Task goal: Print the data below exactly, but only the lines from the one containing "Task: Click the Afspraak Maken button" down to the one containing "Open the Telegram", inclusive.

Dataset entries
---------------

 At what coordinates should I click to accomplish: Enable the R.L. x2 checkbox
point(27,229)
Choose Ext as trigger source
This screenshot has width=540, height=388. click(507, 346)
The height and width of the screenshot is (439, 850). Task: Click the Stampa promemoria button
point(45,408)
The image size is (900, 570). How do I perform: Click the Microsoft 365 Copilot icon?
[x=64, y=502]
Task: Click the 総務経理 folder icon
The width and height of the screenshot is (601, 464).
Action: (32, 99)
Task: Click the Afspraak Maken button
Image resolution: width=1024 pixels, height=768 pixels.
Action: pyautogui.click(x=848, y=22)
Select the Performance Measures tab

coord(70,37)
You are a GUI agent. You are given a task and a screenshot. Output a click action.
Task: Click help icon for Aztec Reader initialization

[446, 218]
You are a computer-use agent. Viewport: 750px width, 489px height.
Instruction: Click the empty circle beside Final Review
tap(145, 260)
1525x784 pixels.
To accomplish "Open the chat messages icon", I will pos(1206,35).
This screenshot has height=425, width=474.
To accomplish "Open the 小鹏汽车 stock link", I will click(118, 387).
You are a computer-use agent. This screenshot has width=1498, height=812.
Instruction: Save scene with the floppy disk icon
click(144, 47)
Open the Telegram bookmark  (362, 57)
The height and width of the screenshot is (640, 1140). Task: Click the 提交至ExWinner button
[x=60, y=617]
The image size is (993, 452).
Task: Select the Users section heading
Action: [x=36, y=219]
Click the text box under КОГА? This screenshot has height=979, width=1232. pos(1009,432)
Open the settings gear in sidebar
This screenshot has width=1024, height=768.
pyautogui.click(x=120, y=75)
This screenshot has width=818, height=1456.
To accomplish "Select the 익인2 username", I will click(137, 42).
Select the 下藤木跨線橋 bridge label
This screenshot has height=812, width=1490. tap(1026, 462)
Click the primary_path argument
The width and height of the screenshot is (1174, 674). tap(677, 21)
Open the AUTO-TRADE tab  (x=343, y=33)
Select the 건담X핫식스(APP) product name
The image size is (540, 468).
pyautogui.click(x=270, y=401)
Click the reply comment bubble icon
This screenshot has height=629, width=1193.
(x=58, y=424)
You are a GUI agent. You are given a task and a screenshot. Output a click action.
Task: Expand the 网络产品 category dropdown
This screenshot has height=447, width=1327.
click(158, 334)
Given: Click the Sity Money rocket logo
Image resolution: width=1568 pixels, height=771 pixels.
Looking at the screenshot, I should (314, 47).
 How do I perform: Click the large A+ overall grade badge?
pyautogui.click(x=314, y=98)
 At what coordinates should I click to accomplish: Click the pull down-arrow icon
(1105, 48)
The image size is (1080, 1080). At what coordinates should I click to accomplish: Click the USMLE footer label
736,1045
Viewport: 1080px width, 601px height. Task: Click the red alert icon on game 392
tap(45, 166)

---------------

Reply to the task:
Task: Click the Afspraak Maken button
Image resolution: width=1024 pixels, height=768 pixels.
Action: pyautogui.click(x=848, y=22)
Select the Performance Measures tab

coord(70,37)
You are a GUI agent. You are given a task and a screenshot. Output a click action.
Task: Click help icon for Aztec Reader initialization

[446, 218]
You are a computer-use agent. Viewport: 750px width, 489px height.
Instruction: Click the empty circle beside Final Review
tap(145, 260)
1525x784 pixels.
To accomplish "Open the chat messages icon", I will pos(1206,35).
This screenshot has height=425, width=474.
To accomplish "Open the 小鹏汽车 stock link", I will click(118, 387).
You are a computer-use agent. This screenshot has width=1498, height=812.
Instruction: Save scene with the floppy disk icon
click(144, 47)
Open the Telegram bookmark  (362, 57)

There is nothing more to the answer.